## PASSAGE SHOWN
Start of Block
MarkH said on November 17, 2013 at 5:09 pm
Wow. All you nn.c folks in Illinois, Indiana and Ohio. The weather looks vile. Hope you all are safe. Let us know what is going on.
Dexter said on November 17, 2013 at 6:24 pm
Scary as hell but so far the hellishness has mostly avoided us here in Bryan, Ohio.
As part of an unlikely double-header, Toledo’s PBS station just aired the Heidi Ewing / Rachel Gray Detroit docu, “Detropia”, which I had not seen yet. Coupled with the Bourdain “Destinations” episode I watched very early today, I am now immersed in thought about Detroit. “Detropia” was downright demoralizing. Damn.
Charlotte said on November 17, 2013 at 6:35 pm
Prospero — ask and ye shall receive — Margaret Atwood on Lessing: http://www.theguardian.com/books/2013/nov/17/doris-lessing-death-margaret-atwood-tribute
Deborah said on November 17, 2013 at 6:41 pm
We had a doozy of a storm here in Chicago as anyone watching the Bears game knows. Lots of wind, lightning and thunder, and 68 degrees. I couldn’t see any damage from my perch on the 27th floor with floor to ceiling windows.
End of Block
## THE DATA
Start of Block
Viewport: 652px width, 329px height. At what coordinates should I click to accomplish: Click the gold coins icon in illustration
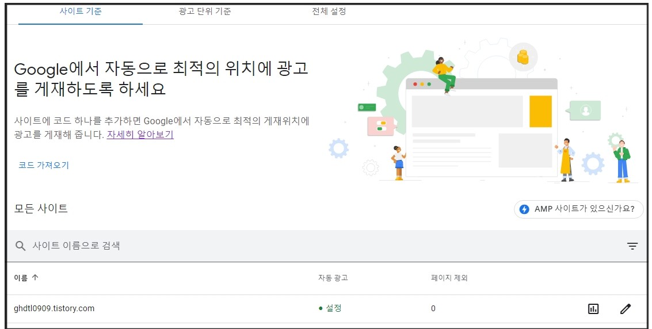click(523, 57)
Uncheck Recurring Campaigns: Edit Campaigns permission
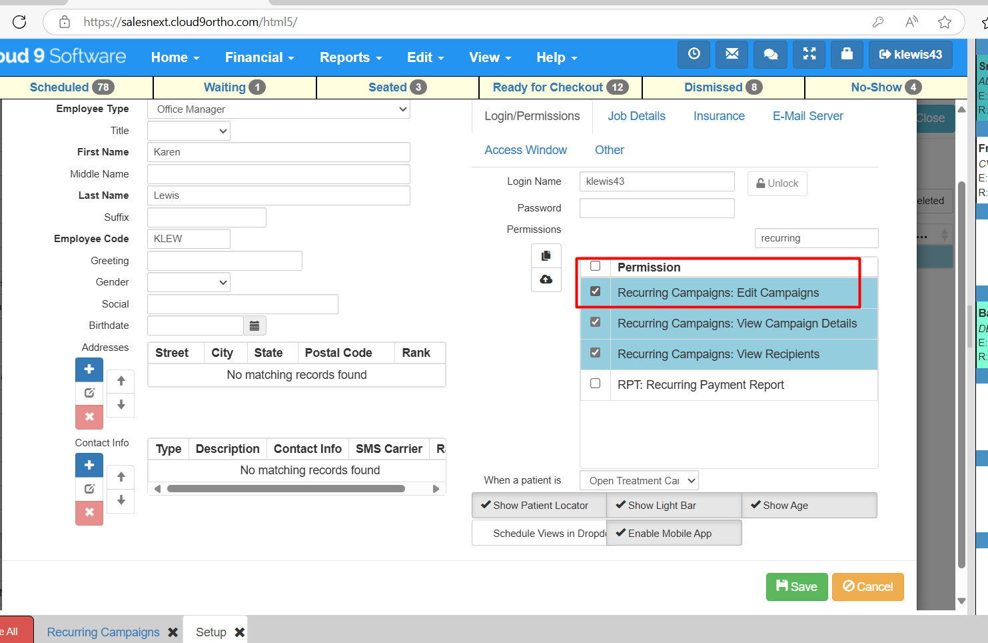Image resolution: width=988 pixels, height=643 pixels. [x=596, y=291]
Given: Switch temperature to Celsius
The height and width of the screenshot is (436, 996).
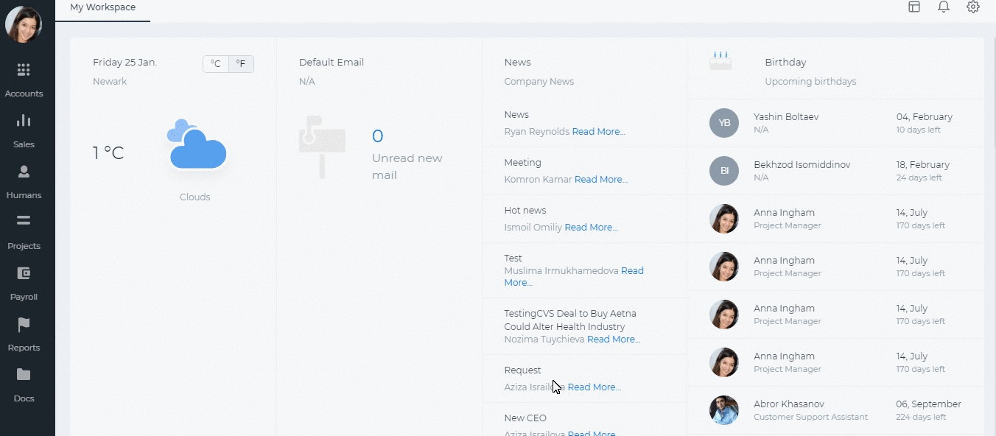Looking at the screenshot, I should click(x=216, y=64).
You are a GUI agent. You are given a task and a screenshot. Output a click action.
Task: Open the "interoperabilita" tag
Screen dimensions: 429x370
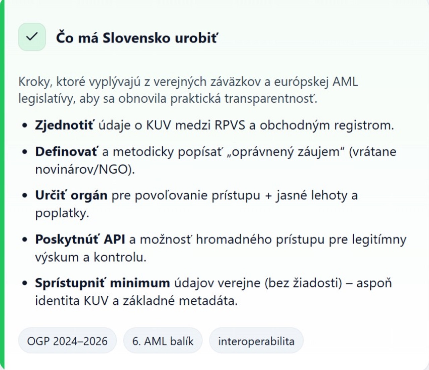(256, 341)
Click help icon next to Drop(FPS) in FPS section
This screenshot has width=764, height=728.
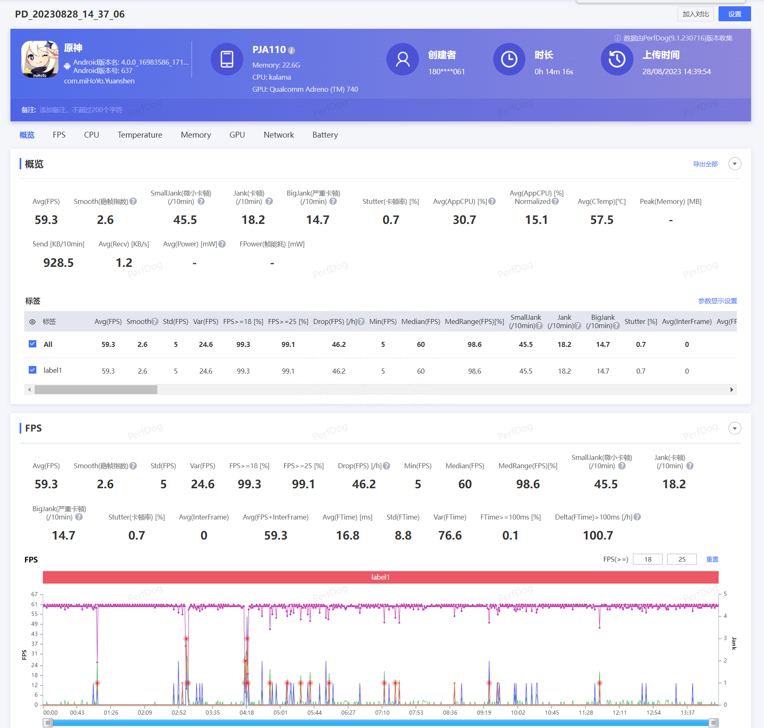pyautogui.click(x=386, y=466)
End of Block
In the comment thread, what temperature did Deborah report during the Chicago storm?

68 degrees